▸ EXERCISE A
Decide whether each statement below agrees with the alcohol metabolism notes. Answer yes or no for each, quoting the deciding words of the notes. (i) Alcohol metabolism follows first-order kinetics. (ii) Aldehyde dehydrogenase converts acetaldehyde to acetate. (iii) Benzodiazepines in high dosages decrease REM sleep.
▸ EXERCISE B
Reproduce the part of the alcohol metabolism notes that begins at the words "3.  Drugs that" and stops after the words "suppression of NS.".

▸ TEXT SECTION
--- START ---
6. Aspirin, Paracetamol, Vasodilators, Hypoglycemic drugs

1. Alcohol metabolism follows zero-order kinetics. The body will only be able to metabolize alcohol until all NAD enzymes are saturated and then the feeling of intoxication starts. 
2. Alcohol is metabolized via two pathways. 

• Alcohol dehydrogenase 
• MEOS, these enzymes convert alcohol to acetaldehyde, which is then converted to acetate through the aldehyde dehydrogenase enzyme.

3.  Drugs that influence the metabolism of acetaldehyde to acetate include disulfiram, cephalosporins, and hypoglycemics.  They inhibit aldehyde dehydrogenase and this means acetaldehyde cannot be converted to acetate.  This excessive acetaldehyde in the body causes nausea, headache, hot flushes, and fever. 

• What does anterograde amnesia mean and which drugs can cause this effect? 
  • Patients struggle to remember things that happened during the drug's duration of action. These drugs include Adco-alzam, Ativan, Azor, Brazepam, Bromaze, Demetrin,Lexotan
• Name the effects of the sedative-hypnotic drugs on the normal sleep pattern and explain their significance to the patient. 
  • Barbiturates cause sedation because of increased suppression of NS. 
  • Benzodiazepines help patients to fall asleep faster, which lengthens the time that a patient can sleep. BDs in high dosages decrease REM sleep. These drugs are significant to the patient as it helps with sleeplessness and insomnia. They help a patient sleep longer.
--- END ---
▸ DATA SHOWN
--- START ---
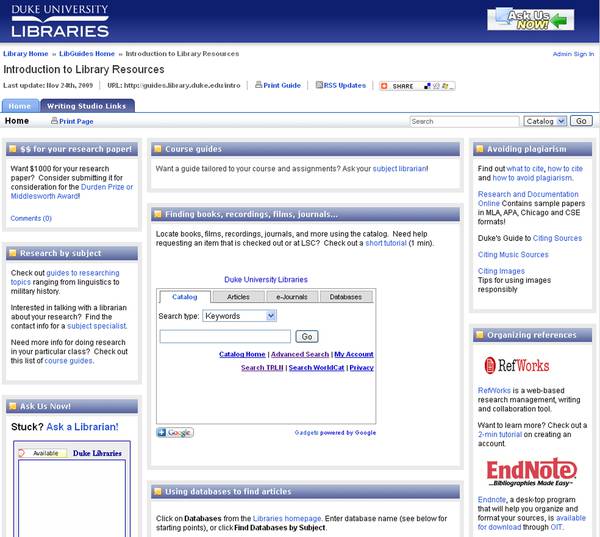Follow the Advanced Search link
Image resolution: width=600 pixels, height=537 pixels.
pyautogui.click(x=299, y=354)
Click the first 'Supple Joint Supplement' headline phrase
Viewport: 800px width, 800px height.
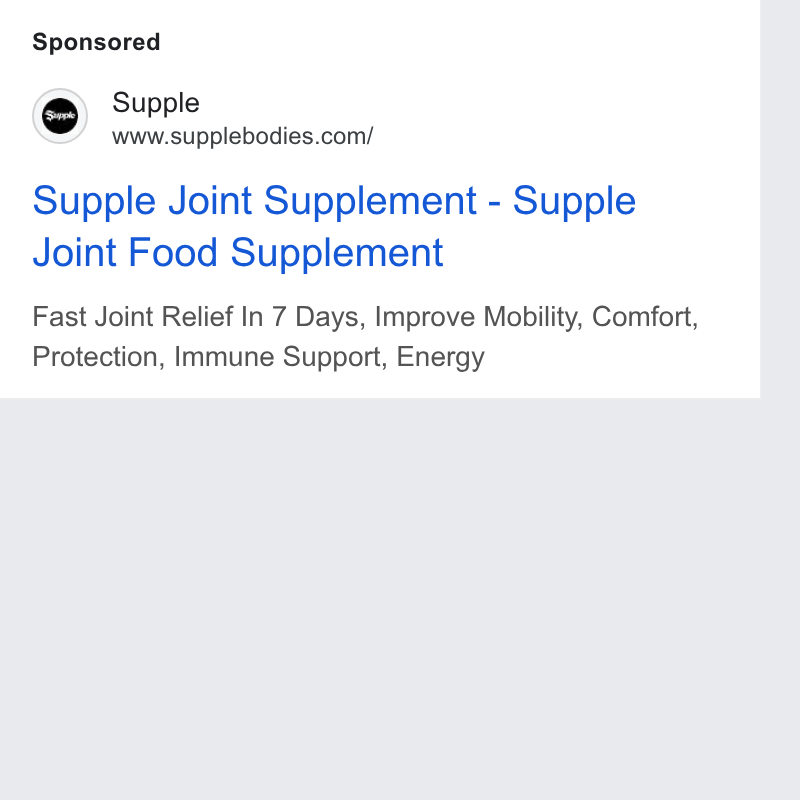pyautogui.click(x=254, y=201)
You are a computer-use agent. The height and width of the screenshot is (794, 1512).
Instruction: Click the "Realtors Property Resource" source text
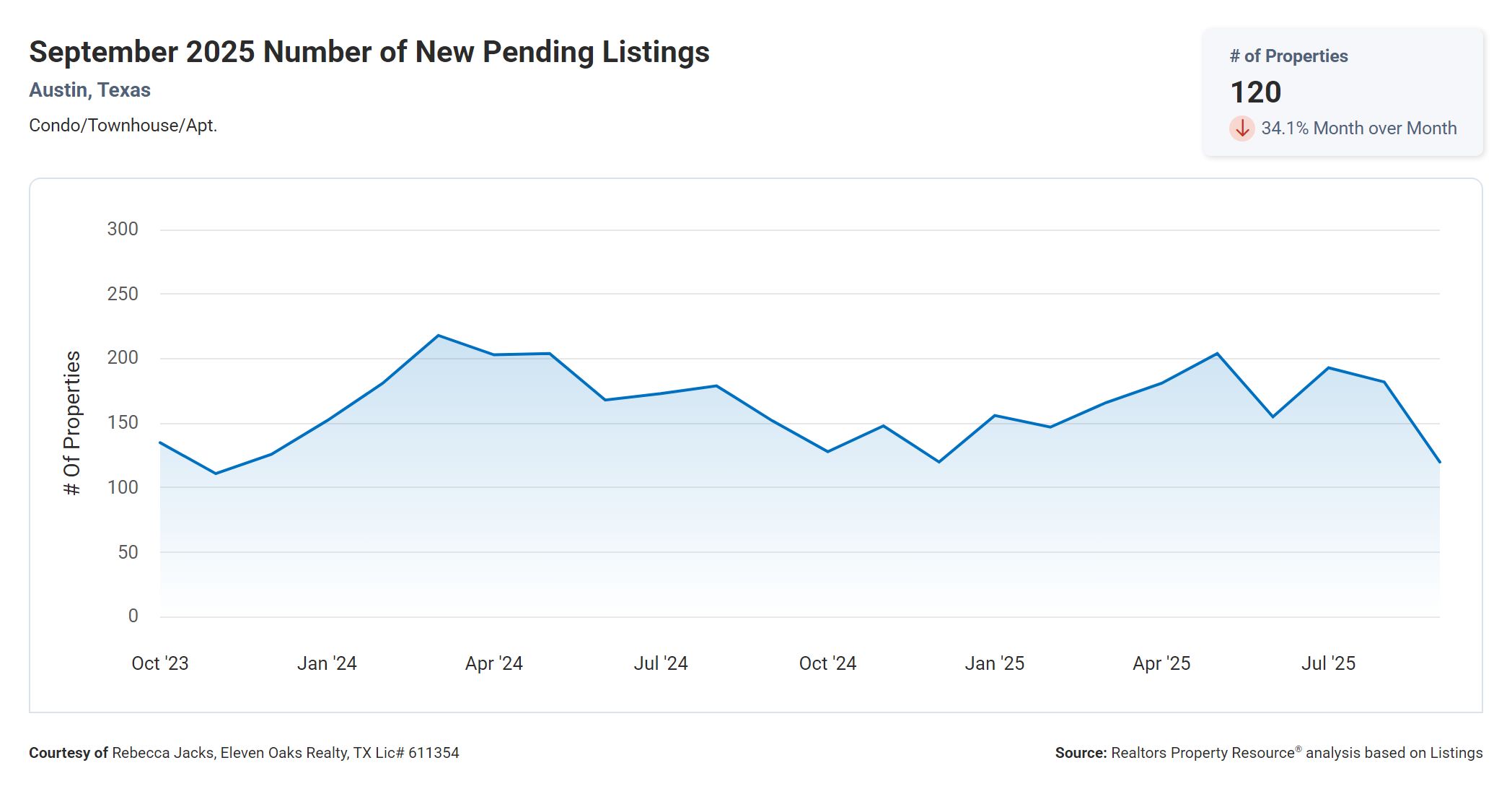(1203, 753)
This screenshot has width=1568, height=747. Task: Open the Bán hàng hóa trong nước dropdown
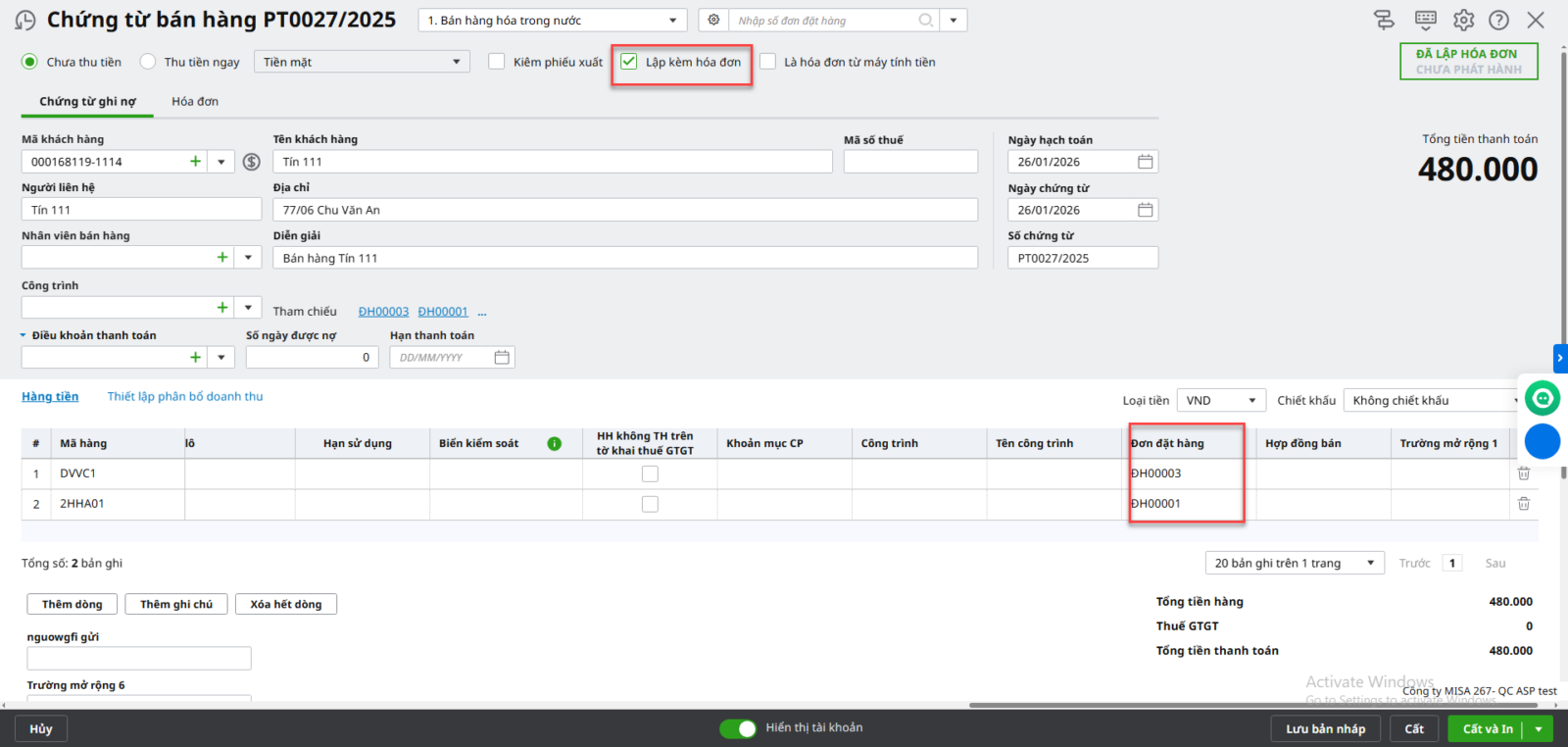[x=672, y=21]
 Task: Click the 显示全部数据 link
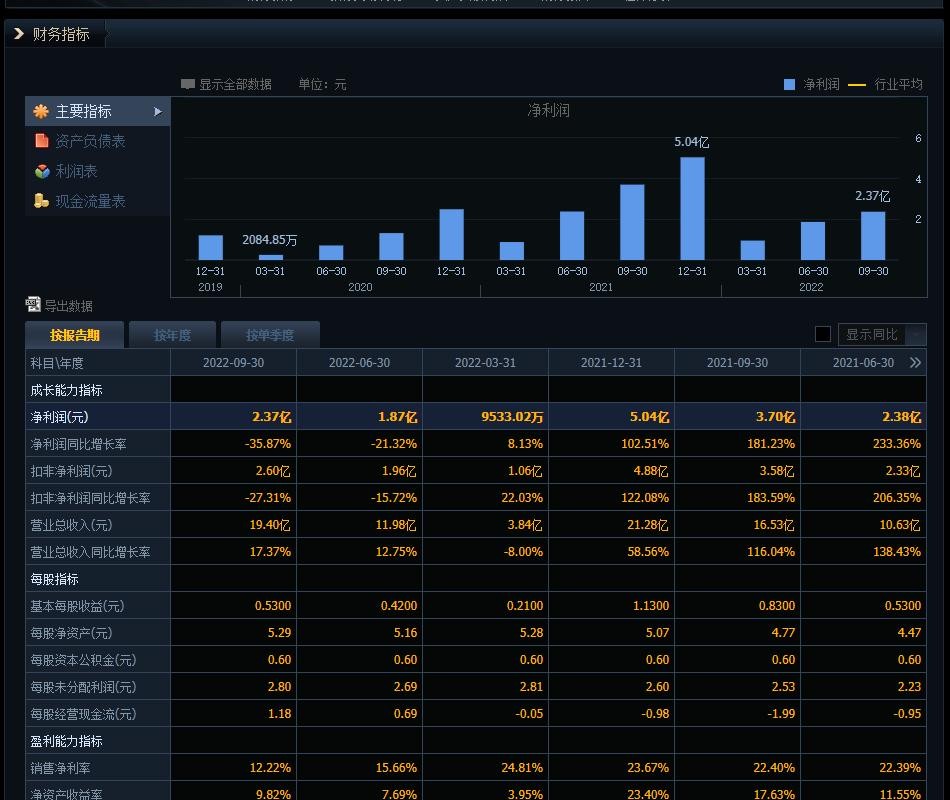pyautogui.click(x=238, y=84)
--- END ---
▸ TASK SOLUTION A
(i) No: "Alcohol metabolism follows zero-order kinetics."
(ii) Yes: "which is then converted to acetate through the aldehyde dehydrogenase enzyme."
(iii) Yes: "BDs in high dosages decrease REM sleep."

▸ TASK SOLUTION B
3.  Drugs that influence the metabolism of acetaldehyde to acetate include disulfiram, cephalosporins, and hypoglycemics.  They inhibit aldehyde dehydrogenase and this means acetaldehyde cannot be converted to acetate.  This excessive acetaldehyde in the body causes nausea, headache, hot flushes, and fever. 

• What does anterograde amnesia mean and which drugs can cause this effect? 
  • Patients struggle to remember things that happened during the drug's duration of action. These drugs include Adco-alzam, Ativan, Azor, Brazepam, Bromaze, Demetrin,Lexotan
• Name the effects of the sedative-hypnotic drugs on the normal sleep pattern and explain their significance to the patient. 
  • Barbiturates cause sedation because of increased suppression of NS.